The authorities reinforce control over foreign exchange traders amid increasing rumors about the inability of the world’s largest exporter of oil to keep the peg to the dollar in the face of shrinking oil revenues. Hedge funds, including PointState Capital and Pershing Square Capital Management, are betting that Saudi Arabia will for the first time since 1980-ies to decouple the national currency from the us, although the authorities deny plans for the devaluation of the Rial.

“It seems that the monetary authority is concerned about the resumption of volatility of forward contracts with the Rial, — said the Agency Apostolos Bantis, head direction “emerging markets” of Commerzbank AG. — Given the strong commitment of the authorities of the peg to the dollar and the desire to keep volatility low, they could try to convince banks to abandon the use of and other structural products.”

“The Directive indicate an increasing mismatch between the monetary policy of the Saudi authorities and the expectations of the market,” said Bloomberg Raza Agha, chief economist at VTB Capital in the region middle East and Africa. — It seems that SAMA remains committed to the dollar peg, despite how much it had to spend foreign exchange reserves, high budget deficits and forecasts that oil prices will go up slowly and gradually.

At the end of April the son of the Saudi king Salman Mohammed bin Salman submitted to the government a reform plan up to 2030, which, among other things, aims by 2020 to rid the country of oil dependence.

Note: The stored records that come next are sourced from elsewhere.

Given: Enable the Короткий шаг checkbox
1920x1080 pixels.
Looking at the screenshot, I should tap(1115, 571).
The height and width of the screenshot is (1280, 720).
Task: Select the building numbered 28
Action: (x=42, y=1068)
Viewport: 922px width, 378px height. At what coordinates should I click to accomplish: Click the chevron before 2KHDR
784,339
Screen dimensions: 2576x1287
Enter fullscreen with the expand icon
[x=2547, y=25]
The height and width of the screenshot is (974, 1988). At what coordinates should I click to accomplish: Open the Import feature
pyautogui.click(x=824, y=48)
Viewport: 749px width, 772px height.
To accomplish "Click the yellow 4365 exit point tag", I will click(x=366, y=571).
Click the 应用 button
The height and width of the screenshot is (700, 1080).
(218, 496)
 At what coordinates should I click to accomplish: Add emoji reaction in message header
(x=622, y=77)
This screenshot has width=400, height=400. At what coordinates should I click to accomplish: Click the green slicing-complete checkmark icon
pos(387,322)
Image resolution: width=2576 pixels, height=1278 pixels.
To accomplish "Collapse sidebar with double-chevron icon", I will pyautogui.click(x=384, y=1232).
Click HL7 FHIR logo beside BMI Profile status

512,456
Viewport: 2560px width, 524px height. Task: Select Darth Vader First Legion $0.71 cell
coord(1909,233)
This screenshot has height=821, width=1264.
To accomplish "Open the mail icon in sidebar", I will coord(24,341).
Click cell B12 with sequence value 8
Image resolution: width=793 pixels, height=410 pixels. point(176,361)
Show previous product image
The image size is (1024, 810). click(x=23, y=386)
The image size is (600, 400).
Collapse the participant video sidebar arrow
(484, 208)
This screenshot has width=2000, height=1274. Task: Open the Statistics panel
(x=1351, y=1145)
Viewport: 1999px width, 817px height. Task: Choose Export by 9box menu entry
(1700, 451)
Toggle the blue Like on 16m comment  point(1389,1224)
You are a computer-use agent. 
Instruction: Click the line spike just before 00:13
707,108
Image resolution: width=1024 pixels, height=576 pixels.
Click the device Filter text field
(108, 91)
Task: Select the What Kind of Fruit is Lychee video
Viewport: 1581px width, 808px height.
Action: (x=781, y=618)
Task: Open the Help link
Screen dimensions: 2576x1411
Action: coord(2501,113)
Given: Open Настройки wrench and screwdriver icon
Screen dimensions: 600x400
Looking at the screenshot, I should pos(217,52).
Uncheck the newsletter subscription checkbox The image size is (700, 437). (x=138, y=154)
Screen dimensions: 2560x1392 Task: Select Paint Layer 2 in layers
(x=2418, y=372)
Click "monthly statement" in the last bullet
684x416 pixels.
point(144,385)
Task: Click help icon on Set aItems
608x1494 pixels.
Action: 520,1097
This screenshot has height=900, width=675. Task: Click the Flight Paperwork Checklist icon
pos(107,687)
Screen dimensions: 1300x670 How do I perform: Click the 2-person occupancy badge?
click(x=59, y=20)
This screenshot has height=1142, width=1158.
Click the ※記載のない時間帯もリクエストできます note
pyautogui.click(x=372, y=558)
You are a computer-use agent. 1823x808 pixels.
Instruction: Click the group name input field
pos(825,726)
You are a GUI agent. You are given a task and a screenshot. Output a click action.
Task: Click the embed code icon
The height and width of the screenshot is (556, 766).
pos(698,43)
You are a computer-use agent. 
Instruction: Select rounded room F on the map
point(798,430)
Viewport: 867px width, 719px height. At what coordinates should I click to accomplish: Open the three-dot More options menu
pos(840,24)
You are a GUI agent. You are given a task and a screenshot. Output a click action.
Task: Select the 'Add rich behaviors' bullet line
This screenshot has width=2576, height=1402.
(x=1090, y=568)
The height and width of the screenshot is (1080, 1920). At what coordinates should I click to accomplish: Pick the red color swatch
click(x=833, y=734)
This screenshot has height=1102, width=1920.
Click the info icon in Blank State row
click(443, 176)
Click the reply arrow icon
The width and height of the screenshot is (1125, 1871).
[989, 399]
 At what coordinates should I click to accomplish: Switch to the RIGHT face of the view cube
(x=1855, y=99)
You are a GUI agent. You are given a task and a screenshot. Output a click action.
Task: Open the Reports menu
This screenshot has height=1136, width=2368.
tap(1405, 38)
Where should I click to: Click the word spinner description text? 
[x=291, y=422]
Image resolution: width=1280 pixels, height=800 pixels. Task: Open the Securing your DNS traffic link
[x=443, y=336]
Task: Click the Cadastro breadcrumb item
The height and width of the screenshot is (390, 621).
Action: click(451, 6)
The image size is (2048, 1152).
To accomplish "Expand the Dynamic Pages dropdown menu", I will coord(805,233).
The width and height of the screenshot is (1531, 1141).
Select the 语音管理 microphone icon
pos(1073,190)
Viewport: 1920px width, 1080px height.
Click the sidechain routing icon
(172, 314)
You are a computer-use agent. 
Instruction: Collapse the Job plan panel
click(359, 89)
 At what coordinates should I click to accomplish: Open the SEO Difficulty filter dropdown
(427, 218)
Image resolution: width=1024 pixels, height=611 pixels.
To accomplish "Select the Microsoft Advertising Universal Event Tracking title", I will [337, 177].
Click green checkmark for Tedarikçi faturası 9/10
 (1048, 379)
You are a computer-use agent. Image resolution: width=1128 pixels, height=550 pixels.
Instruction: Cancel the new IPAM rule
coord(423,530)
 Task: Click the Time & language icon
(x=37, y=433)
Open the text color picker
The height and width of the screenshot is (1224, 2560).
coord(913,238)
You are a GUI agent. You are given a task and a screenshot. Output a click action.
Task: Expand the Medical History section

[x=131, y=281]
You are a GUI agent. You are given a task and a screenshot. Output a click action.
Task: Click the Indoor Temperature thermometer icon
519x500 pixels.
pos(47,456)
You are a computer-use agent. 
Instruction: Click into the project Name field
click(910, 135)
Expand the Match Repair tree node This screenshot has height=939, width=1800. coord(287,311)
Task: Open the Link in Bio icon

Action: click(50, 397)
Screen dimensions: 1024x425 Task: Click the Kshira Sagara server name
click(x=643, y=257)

One of the most serious problems of the authorities will be to overcome the major economic downturn since the crisis of 2008 — the government reduces spending to reduce the budget deficit, which by the end of 2015 reached 15% of GDP.

“The reduction in sovereign assets, a high level of deficit, the problems with costs, and the lack of clarity on the planned reforms has a negative impact on the market sentiment, which is reflected in the forward market, the national currency,” said Agha. Annual forward contracts, used by traders when betting on a correction of a fixed exchange rate, tied Rial to the dollar 30 years ago, grew by 110 points, down 630 points on Friday.

Zach Schreiber of PointState Capital, which earned $1 billion betting against the oil two years ago, in may predicted that low oil prices in the long term and the increase in costs will force the Kingdom to abandon the peg of the Rial to the dollar. Bill Akman, founder of hedge Fund Pershing Square noted in its letter to investors in January that Saudi Arabia and China it is unwise to spend billions of dollars to support their national currencies.